The definition then continues on for an entire paragraph listing over 20 different “scenarios” that constitute a security. While what the definition of what is considered a security is a topic for another article, a security is generally anything that a person or entity gives to another, without actively being involved in the control of operations, while expecting a return. This pretty much encompasses most types of investment that a business may receive in starting their operations.
Businesses that receive these types of investments are typically required to register the security offering (the offering of the investment opportunity) with the SEC. The registration process can be complicated and expensive to the point of being cost prohibitive for many small businesses. It is because of this that the SEC has set out several exemptions where smaller or more limited investment offerings do not require such complicated filings.
The exemptions that will be discussed in this article are based out of Regulation D of the Securities Act of 1933. Keep in mind that there are other possible exemptions and also, in addition to having to fulfill the requirements under the SEC exemptions, that you will still need to comply with state “Blue Sky” laws which govern securities at a state level.
Within Regulation D are several rules. Rule 504, 505, and 506 will be the basis of discussion for this article. Within each rule there are several requirements, each of which must be met in order for the offering to qualify under the exemption. Keep in mind that this article is meant to be a very brief overview of the securities exemptions. Each rule has many nuisances and before relying on any rules, it is always best to speak to a securities attorney first.
Businesses relying on Rule 504 may offer and sell up to $1,000,000 of their securities in any 12-month period. Under Rule 504, the company generally cannot solicit or advertise their securities to the public. Also, those who purchase the securities may have “restricted securities” which means that they may not sell the securities to a third party.
Companies wishing to rely on Rule 504 and who wish to advertise or solicit their securities must meet the following requirements:
• Registering the offering in a states that requires a publicly filed registration statement and delivery of a substantive disclosure document to investors;
• Delivery of the disclosure documents required by the state where the company registered the offering to all purchasers; or
• Selling exclusively according to state law exemptions that permit general solicitation and advertising, so long as the company sells only to “accredited investors.”

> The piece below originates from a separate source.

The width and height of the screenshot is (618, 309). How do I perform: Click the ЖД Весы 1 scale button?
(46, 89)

An accredited investor is a person or entity with a certain level of sophistication or net worth to where the investor is likely aware and capable of taking the risks involved with the investment.
To qualify under Rule 505, a company:
• Can only offer and sell up to $5 million of its securities in any 12-month period;
• May sell to an unlimited number of “accredited investors” and up to 35 other persons who do not need to satisfy the sophistication or wealth standards associated with other exemptions;
• Must inform purchasers that they received “restricted” securities, meaning that the securities cannot be sold for six months or longer without registering them; and
• Cannot use general solicitation or advertising to sell the securities.

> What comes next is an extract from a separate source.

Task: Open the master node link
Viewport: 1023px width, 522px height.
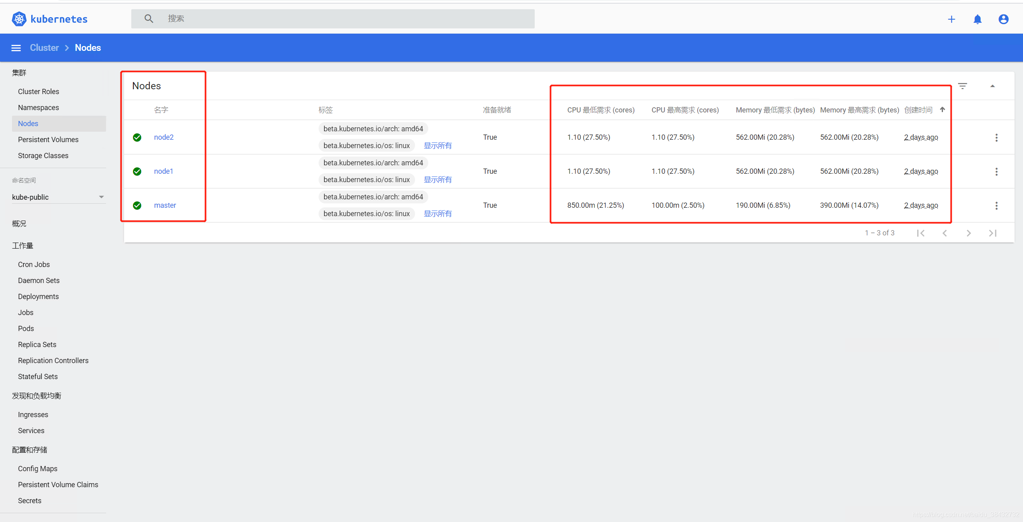Action: (165, 205)
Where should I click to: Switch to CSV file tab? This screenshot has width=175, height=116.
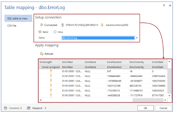tap(12, 26)
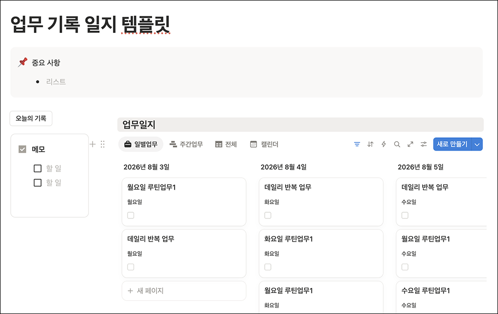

As far as the information that is required to be given to investors, the company must give non-accredited investors disclosure documents that are equal to those used in registered offerings. Companys may determine what information to give to accredited investors so long as it does not violate the antifraud prohibitions of the federal securities laws.
Under Rule 506, a company can raise an unlimited amount of money. There are actually two distinct exemptions that fall under Rule 506.
Under Rule 506(b)
• The company cannot use general solicitation or advertising to market the securities;
• The company may sell its securities to an unlimited number of “accredited investors” and up to 35 other purchases.

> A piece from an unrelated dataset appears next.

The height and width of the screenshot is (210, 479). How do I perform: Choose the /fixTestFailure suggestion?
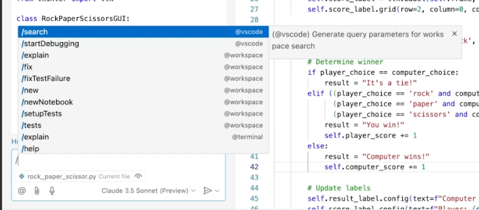pos(143,78)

Unlike Rule 505, all non-accredited investors must be sophisticated
• Companies decide what information to give to accredited investors, but companies must give non-accredited investors disclosure documents that are similar to those used in registered offerings. Any information that is provided to accredited investors, must be available to non-accredited investors as well;
• The company must be available to answer questions by prospective purchasers; and
• Financial statement requirements are the same as for Rule 505.
Under Rule 506(c), a company can broadly solicit and generally advertise the offering, but still be deemed to be undertaking a private offering within if:
• The investors in the offering are all accredited investors; and
• The company has taken reasonable steps to verify that its investors are accredited investors.